WORK TASK>
Reproduce verbatim the lines of the material below, starting at the line with "in cool new" and ending at the line with "This screenshot has height=574, width=1022.", both inclusive; skip the rest.

DATA FOR THIS EXERCISE>
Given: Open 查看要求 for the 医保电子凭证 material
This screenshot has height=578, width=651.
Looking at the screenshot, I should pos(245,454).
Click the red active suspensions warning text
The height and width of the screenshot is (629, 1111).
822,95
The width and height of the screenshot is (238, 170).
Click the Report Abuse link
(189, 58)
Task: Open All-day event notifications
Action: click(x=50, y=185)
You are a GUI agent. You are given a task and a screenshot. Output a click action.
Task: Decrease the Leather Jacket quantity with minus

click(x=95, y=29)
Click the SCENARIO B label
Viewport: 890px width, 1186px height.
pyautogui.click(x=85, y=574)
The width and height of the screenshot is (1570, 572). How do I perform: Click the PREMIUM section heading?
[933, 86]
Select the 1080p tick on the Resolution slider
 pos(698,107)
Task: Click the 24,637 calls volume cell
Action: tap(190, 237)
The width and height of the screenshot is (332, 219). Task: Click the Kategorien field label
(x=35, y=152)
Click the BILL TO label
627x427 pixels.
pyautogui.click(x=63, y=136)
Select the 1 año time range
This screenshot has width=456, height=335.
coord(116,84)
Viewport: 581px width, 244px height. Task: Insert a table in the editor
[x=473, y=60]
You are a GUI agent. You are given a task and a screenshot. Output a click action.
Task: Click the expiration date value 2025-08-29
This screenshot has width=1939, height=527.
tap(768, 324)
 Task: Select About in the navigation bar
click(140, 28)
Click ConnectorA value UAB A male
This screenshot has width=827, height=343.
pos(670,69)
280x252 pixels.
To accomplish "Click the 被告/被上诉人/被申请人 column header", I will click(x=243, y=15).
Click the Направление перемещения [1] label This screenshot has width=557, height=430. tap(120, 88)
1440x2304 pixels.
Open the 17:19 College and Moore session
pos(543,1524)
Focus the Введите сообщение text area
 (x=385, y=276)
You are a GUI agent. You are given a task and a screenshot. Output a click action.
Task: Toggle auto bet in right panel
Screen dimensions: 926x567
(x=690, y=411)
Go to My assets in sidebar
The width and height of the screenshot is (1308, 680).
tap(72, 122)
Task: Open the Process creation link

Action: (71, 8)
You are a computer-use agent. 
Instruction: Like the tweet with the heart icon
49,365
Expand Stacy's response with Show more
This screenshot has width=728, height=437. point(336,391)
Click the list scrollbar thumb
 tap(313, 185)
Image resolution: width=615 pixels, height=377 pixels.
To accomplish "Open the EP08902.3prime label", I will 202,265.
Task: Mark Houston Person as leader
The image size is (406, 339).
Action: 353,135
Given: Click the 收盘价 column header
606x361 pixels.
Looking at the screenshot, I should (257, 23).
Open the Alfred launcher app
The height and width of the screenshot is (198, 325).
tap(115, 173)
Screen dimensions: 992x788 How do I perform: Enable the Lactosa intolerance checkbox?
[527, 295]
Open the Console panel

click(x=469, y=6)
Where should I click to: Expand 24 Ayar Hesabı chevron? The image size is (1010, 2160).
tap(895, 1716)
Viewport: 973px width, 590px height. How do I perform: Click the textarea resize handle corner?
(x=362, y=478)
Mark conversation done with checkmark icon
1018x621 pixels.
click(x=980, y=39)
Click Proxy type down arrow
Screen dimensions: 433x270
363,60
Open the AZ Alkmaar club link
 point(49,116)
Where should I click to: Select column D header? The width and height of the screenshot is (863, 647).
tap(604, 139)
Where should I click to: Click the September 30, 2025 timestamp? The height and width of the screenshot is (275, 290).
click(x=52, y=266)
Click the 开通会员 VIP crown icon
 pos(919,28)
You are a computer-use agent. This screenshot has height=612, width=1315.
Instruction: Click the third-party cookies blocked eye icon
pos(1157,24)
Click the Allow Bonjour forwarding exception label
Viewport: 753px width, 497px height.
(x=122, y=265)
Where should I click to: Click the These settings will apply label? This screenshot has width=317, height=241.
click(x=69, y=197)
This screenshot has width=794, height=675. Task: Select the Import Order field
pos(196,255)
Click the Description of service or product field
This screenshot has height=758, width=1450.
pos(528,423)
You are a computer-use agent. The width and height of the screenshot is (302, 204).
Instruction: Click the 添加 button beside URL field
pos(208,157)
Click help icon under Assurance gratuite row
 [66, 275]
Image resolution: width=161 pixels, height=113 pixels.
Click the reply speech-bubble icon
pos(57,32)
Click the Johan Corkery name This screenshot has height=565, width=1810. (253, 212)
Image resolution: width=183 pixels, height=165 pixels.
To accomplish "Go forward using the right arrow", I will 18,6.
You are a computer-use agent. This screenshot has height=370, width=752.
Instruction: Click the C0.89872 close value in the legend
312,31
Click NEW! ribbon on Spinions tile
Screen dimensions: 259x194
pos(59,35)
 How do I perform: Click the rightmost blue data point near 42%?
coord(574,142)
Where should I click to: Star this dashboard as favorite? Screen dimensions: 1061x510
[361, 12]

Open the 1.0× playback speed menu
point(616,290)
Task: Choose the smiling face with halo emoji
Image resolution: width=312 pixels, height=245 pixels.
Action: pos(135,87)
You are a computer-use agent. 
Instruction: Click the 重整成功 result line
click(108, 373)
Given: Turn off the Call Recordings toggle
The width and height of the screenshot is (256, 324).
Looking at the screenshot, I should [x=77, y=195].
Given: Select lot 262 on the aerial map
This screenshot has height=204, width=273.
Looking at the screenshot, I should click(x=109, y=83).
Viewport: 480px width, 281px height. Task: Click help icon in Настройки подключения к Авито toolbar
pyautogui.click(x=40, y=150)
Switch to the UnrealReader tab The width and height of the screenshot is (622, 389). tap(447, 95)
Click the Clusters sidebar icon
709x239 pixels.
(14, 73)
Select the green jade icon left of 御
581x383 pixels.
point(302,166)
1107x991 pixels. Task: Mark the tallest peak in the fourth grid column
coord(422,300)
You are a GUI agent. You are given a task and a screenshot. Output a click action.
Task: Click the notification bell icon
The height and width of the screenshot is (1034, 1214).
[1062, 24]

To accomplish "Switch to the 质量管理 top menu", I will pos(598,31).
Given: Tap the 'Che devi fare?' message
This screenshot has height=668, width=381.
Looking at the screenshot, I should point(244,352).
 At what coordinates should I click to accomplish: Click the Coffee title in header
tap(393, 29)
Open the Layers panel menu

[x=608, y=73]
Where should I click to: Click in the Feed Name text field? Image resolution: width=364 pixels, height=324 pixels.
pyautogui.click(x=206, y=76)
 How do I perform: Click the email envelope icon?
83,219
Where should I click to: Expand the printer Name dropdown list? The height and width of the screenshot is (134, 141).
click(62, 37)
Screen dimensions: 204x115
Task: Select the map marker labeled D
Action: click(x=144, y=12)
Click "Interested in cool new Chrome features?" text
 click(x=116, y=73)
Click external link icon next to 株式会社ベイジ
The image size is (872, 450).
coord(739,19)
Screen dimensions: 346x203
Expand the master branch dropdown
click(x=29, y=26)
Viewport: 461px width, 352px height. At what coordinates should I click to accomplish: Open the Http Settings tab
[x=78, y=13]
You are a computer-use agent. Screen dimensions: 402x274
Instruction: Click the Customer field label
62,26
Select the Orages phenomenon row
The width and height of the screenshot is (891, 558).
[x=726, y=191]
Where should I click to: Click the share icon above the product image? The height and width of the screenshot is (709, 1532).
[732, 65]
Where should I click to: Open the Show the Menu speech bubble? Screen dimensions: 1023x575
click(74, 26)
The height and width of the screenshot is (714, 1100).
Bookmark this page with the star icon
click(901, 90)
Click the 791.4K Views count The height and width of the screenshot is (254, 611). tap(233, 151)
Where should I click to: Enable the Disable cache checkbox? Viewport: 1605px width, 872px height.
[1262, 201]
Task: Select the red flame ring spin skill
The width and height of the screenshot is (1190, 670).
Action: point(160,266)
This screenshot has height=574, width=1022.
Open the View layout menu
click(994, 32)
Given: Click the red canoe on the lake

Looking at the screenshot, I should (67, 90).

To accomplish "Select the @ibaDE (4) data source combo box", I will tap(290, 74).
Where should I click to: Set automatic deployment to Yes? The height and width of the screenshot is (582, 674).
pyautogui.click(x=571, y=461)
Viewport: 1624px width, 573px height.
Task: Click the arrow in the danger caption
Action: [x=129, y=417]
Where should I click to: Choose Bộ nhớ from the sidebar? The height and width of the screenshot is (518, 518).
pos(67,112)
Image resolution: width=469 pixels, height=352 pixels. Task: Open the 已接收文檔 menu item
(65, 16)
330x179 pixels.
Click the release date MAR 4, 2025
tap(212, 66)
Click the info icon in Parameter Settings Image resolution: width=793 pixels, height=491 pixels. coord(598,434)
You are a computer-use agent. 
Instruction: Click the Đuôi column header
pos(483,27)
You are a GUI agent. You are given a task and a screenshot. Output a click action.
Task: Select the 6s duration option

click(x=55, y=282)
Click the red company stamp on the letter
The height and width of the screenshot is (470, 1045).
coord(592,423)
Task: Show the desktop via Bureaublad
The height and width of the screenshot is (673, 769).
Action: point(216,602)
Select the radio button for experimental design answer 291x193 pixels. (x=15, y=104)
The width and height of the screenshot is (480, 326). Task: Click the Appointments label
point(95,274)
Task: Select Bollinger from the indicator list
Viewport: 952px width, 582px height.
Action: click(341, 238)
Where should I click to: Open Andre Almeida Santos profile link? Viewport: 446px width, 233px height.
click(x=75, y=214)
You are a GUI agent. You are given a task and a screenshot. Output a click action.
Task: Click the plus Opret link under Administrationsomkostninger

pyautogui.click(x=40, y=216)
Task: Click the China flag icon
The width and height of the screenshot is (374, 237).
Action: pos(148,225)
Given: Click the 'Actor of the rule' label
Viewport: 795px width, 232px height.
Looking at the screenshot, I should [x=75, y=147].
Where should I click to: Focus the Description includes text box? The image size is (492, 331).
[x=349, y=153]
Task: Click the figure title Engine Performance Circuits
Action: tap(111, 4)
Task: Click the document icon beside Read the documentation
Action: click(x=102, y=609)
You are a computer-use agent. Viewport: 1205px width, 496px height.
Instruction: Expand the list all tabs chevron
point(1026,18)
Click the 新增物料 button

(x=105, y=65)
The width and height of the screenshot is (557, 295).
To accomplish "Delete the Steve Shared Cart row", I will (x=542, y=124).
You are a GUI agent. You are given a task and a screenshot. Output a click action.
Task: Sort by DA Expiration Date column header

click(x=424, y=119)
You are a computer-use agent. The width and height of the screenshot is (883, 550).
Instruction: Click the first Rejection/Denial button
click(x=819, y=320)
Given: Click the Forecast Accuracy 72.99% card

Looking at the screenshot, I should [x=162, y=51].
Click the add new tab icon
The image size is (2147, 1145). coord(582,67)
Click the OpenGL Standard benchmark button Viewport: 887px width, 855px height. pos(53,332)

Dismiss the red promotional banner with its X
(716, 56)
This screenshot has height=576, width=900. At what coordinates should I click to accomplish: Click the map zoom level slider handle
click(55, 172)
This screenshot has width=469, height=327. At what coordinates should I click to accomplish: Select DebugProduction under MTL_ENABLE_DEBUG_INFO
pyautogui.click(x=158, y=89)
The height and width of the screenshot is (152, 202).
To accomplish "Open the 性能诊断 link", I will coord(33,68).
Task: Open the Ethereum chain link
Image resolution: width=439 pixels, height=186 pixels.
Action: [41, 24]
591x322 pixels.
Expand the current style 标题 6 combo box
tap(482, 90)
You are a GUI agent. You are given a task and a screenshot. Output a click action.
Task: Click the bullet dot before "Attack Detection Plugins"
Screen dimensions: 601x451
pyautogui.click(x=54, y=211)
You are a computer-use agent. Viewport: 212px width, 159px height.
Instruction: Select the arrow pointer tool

TASK SOLUTION>
Click "Interested in cool new Chrome features?" text
 click(x=116, y=73)
Click external link icon next to 株式会社ベイジ
The image size is (872, 450).
coord(739,19)
Screen dimensions: 346x203
Expand the master branch dropdown
click(x=29, y=26)
Viewport: 461px width, 352px height. At what coordinates should I click to accomplish: Open the Http Settings tab
[x=78, y=13]
You are a computer-use agent. Screen dimensions: 402x274
Instruction: Click the Customer field label
62,26
Select the Orages phenomenon row
The width and height of the screenshot is (891, 558).
[x=726, y=191]
Where should I click to: Click the share icon above the product image? The height and width of the screenshot is (709, 1532).
[732, 65]
Where should I click to: Open the Show the Menu speech bubble? Screen dimensions: 1023x575
click(74, 26)
The height and width of the screenshot is (714, 1100).
Bookmark this page with the star icon
click(901, 90)
Click the 791.4K Views count The height and width of the screenshot is (254, 611). tap(233, 151)
Where should I click to: Enable the Disable cache checkbox? Viewport: 1605px width, 872px height.
[1262, 201]
Task: Select the red flame ring spin skill
The width and height of the screenshot is (1190, 670).
Action: point(160,266)
This screenshot has height=574, width=1022.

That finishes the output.